Exercise directions - So that nothing is lost, transcribe each line of the records exactly.

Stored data
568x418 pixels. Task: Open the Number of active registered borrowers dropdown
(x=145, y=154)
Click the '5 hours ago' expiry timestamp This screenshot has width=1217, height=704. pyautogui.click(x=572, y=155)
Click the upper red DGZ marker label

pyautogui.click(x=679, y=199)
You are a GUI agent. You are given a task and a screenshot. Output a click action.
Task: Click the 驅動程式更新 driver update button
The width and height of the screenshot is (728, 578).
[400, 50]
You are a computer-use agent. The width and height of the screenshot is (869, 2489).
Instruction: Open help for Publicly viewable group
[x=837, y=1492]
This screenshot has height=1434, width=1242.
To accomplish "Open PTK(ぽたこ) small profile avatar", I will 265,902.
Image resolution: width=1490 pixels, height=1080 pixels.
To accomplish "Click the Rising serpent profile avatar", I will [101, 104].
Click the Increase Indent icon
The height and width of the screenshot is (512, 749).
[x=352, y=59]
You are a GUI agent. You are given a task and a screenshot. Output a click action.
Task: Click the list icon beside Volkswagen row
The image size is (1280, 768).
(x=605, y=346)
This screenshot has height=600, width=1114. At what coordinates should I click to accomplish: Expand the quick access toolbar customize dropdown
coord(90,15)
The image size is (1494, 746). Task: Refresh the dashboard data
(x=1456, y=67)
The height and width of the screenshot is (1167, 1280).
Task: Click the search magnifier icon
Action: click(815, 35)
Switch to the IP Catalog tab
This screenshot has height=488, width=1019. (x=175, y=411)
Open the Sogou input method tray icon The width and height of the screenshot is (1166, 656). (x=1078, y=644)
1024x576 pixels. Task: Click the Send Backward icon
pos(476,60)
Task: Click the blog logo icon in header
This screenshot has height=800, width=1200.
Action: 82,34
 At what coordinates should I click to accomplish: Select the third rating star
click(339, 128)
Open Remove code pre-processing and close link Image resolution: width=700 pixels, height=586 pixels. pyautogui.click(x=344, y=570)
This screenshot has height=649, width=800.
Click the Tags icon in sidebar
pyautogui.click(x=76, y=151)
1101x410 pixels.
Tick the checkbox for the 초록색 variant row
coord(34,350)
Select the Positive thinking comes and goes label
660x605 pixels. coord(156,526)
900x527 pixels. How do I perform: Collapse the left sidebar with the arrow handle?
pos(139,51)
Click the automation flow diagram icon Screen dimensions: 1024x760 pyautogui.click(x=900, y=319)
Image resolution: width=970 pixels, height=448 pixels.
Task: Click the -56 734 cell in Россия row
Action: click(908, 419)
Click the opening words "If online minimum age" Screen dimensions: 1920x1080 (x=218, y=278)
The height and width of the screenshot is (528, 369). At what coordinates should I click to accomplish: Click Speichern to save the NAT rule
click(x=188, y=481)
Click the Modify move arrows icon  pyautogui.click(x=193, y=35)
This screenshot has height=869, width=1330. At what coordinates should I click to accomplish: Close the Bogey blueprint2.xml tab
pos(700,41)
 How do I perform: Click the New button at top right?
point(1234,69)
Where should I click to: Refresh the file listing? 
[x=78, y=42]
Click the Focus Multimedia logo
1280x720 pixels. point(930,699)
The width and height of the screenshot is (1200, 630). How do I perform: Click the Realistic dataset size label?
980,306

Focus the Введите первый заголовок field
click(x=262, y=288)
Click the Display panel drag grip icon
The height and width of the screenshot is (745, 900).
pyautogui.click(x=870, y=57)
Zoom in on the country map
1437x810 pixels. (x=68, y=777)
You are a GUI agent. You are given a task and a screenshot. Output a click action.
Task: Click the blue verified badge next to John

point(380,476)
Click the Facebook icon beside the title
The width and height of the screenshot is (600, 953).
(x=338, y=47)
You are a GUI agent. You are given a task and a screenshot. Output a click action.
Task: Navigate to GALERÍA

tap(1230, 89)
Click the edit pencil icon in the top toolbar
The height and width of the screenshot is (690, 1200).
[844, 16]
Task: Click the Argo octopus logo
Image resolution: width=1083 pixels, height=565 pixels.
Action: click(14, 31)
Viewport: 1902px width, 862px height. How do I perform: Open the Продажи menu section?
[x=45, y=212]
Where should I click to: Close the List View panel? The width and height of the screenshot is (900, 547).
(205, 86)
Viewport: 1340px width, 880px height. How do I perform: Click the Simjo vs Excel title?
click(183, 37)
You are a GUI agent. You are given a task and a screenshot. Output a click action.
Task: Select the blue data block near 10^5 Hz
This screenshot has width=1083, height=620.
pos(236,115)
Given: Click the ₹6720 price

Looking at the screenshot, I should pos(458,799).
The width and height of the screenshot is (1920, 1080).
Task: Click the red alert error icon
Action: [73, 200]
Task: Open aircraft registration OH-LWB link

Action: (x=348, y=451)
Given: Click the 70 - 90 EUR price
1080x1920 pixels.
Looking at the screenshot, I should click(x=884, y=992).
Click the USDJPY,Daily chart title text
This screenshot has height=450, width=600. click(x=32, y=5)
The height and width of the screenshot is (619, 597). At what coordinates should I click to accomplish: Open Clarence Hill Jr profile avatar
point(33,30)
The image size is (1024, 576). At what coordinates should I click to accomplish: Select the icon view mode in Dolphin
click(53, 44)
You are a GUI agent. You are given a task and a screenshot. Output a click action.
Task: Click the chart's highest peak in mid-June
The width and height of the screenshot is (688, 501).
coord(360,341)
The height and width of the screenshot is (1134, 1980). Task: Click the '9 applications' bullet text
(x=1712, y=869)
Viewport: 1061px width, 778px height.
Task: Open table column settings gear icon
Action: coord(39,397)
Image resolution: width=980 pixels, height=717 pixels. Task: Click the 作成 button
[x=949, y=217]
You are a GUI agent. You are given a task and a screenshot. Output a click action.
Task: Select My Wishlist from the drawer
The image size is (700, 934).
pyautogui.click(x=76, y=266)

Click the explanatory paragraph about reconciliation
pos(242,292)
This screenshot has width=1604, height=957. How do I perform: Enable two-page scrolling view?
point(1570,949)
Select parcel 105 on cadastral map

Expected answer -
568x418 pixels. Task: Open the Number of active registered borrowers dropdown
(x=145, y=154)
Click the '5 hours ago' expiry timestamp This screenshot has width=1217, height=704. pyautogui.click(x=572, y=155)
Click the upper red DGZ marker label

pyautogui.click(x=679, y=199)
You are a GUI agent. You are given a task and a screenshot. Output a click action.
Task: Click the 驅動程式更新 driver update button
The width and height of the screenshot is (728, 578).
[400, 50]
You are a computer-use agent. The width and height of the screenshot is (869, 2489).
Instruction: Open help for Publicly viewable group
[x=837, y=1492]
This screenshot has height=1434, width=1242.
To accomplish "Open PTK(ぽたこ) small profile avatar", I will 265,902.
Image resolution: width=1490 pixels, height=1080 pixels.
To accomplish "Click the Rising serpent profile avatar", I will [101, 104].
Click the Increase Indent icon
The height and width of the screenshot is (512, 749).
[x=352, y=59]
You are a GUI agent. You are given a task and a screenshot. Output a click action.
Task: Click the list icon beside Volkswagen row
The image size is (1280, 768).
(x=605, y=346)
This screenshot has height=600, width=1114. At what coordinates should I click to accomplish: Expand the quick access toolbar customize dropdown
coord(90,15)
The image size is (1494, 746). Task: Refresh the dashboard data
(x=1456, y=67)
The height and width of the screenshot is (1167, 1280).
Task: Click the search magnifier icon
Action: click(815, 35)
Switch to the IP Catalog tab
This screenshot has height=488, width=1019. (x=175, y=411)
Open the Sogou input method tray icon The width and height of the screenshot is (1166, 656). (x=1078, y=644)
1024x576 pixels. Task: Click the Send Backward icon
pos(476,60)
Task: Click the blog logo icon in header
This screenshot has height=800, width=1200.
Action: 82,34
 At what coordinates should I click to accomplish: Select the third rating star
click(339, 128)
Open Remove code pre-processing and close link Image resolution: width=700 pixels, height=586 pixels. pyautogui.click(x=344, y=570)
This screenshot has height=649, width=800.
Click the Tags icon in sidebar
pyautogui.click(x=76, y=151)
1101x410 pixels.
Tick the checkbox for the 초록색 variant row
coord(34,350)
Select the Positive thinking comes and goes label
660x605 pixels. coord(156,526)
900x527 pixels. How do I perform: Collapse the left sidebar with the arrow handle?
pos(139,51)
Click the automation flow diagram icon Screen dimensions: 1024x760 pyautogui.click(x=900, y=319)
Image resolution: width=970 pixels, height=448 pixels.
Task: Click the -56 734 cell in Россия row
Action: click(908, 419)
Click the opening words "If online minimum age" Screen dimensions: 1920x1080 (x=218, y=278)
The height and width of the screenshot is (528, 369). At what coordinates should I click to accomplish: Click Speichern to save the NAT rule
click(x=188, y=481)
Click the Modify move arrows icon  pyautogui.click(x=193, y=35)
This screenshot has height=869, width=1330. At what coordinates should I click to accomplish: Close the Bogey blueprint2.xml tab
pos(700,41)
 How do I perform: Click the New button at top right?
point(1234,69)
Where should I click to: Refresh the file listing? 
[x=78, y=42]
Click the Focus Multimedia logo
1280x720 pixels. point(930,699)
The width and height of the screenshot is (1200, 630). How do I perform: Click the Realistic dataset size label?
980,306

Focus the Введите первый заголовок field
click(x=262, y=288)
Click the Display panel drag grip icon
The height and width of the screenshot is (745, 900).
pyautogui.click(x=870, y=57)
Zoom in on the country map
1437x810 pixels. (x=68, y=777)
You are a GUI agent. You are given a task and a screenshot. Output a click action.
Task: Click the blue verified badge next to John

point(380,476)
Click the Facebook icon beside the title
The width and height of the screenshot is (600, 953).
(x=338, y=47)
You are a GUI agent. You are given a task and a screenshot. Output a click action.
Task: Navigate to GALERÍA

tap(1230, 89)
Click the edit pencil icon in the top toolbar
The height and width of the screenshot is (690, 1200).
[844, 16]
Task: Click the Argo octopus logo
Image resolution: width=1083 pixels, height=565 pixels.
Action: click(14, 31)
Viewport: 1902px width, 862px height. How do I perform: Open the Продажи menu section?
[x=45, y=212]
Where should I click to: Close the List View panel? The width and height of the screenshot is (900, 547).
(205, 86)
Viewport: 1340px width, 880px height. How do I perform: Click the Simjo vs Excel title?
click(183, 37)
You are a GUI agent. You are given a task and a screenshot. Output a click action.
Task: Select the blue data block near 10^5 Hz
This screenshot has width=1083, height=620.
pos(236,115)
Given: Click the ₹6720 price

Looking at the screenshot, I should pos(458,799).
The width and height of the screenshot is (1920, 1080).
Task: Click the red alert error icon
Action: [73, 200]
Task: Open aircraft registration OH-LWB link

Action: (x=348, y=451)
Given: Click the 70 - 90 EUR price
1080x1920 pixels.
Looking at the screenshot, I should click(x=884, y=992).
Click the USDJPY,Daily chart title text
This screenshot has height=450, width=600. click(x=32, y=5)
The height and width of the screenshot is (619, 597). At what coordinates should I click to accomplish: Open Clarence Hill Jr profile avatar
point(33,30)
The image size is (1024, 576). At what coordinates should I click to accomplish: Select the icon view mode in Dolphin
click(53, 44)
You are a GUI agent. You are given a task and a screenshot. Output a click action.
Task: Click the chart's highest peak in mid-June
The width and height of the screenshot is (688, 501).
coord(360,341)
The height and width of the screenshot is (1134, 1980). Task: Click the '9 applications' bullet text
(x=1712, y=869)
Viewport: 1061px width, 778px height.
Task: Open table column settings gear icon
Action: coord(39,397)
Image resolution: width=980 pixels, height=717 pixels. Task: Click the 作成 button
[x=949, y=217]
You are a GUI agent. You are given a task and a screenshot. Output a click action.
Task: Select My Wishlist from the drawer
The image size is (700, 934).
pyautogui.click(x=76, y=266)

Click the explanatory paragraph about reconciliation
pos(242,292)
This screenshot has width=1604, height=957. How do I perform: Enable two-page scrolling view?
point(1570,949)
Select parcel 105 on cadastral map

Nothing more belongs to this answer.